> [Given data]:

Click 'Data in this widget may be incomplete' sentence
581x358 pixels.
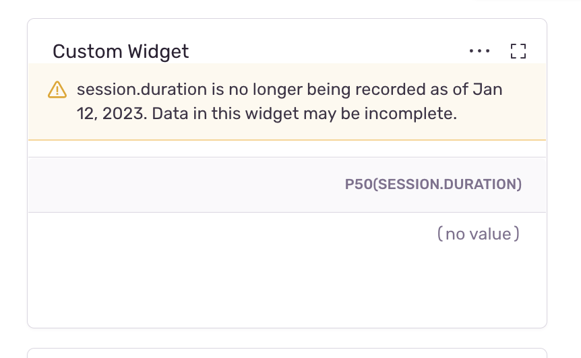tap(304, 114)
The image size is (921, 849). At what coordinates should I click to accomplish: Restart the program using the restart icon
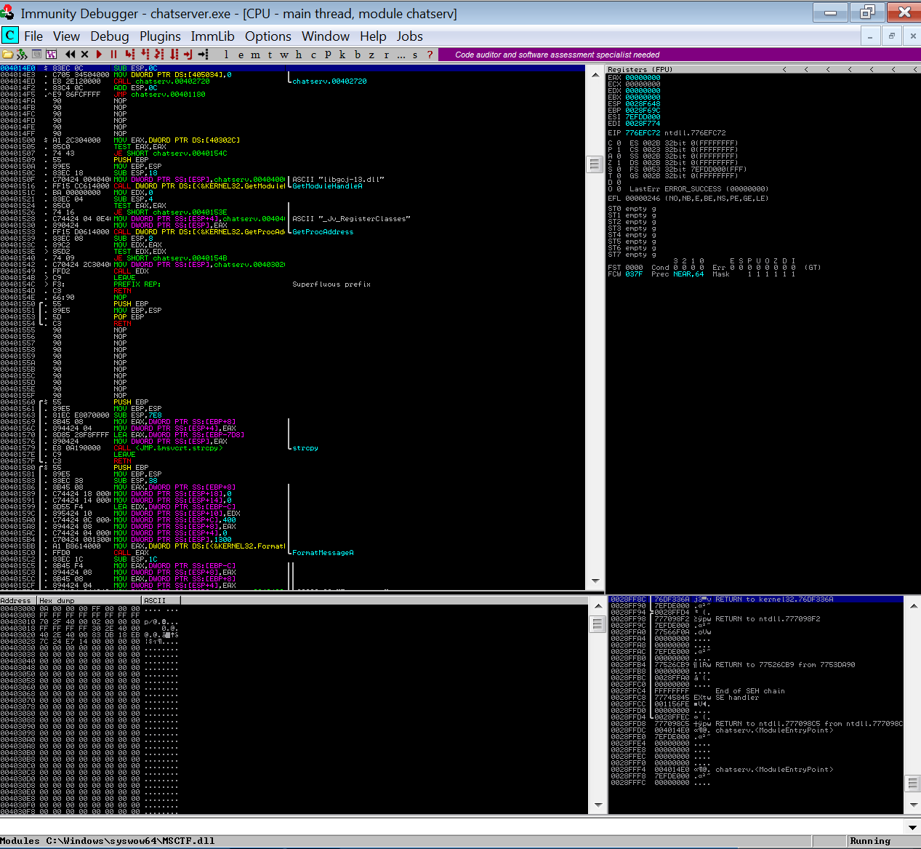tap(70, 54)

> [What to do]: Repeat each line of the records exactly, dropping the pictures.

> [Result of the exercise]:
Click 'Data in this widget may be incomplete' sentence
581x358 pixels.
tap(304, 114)
The image size is (921, 849). At what coordinates should I click to accomplish: Restart the program using the restart icon
tap(70, 54)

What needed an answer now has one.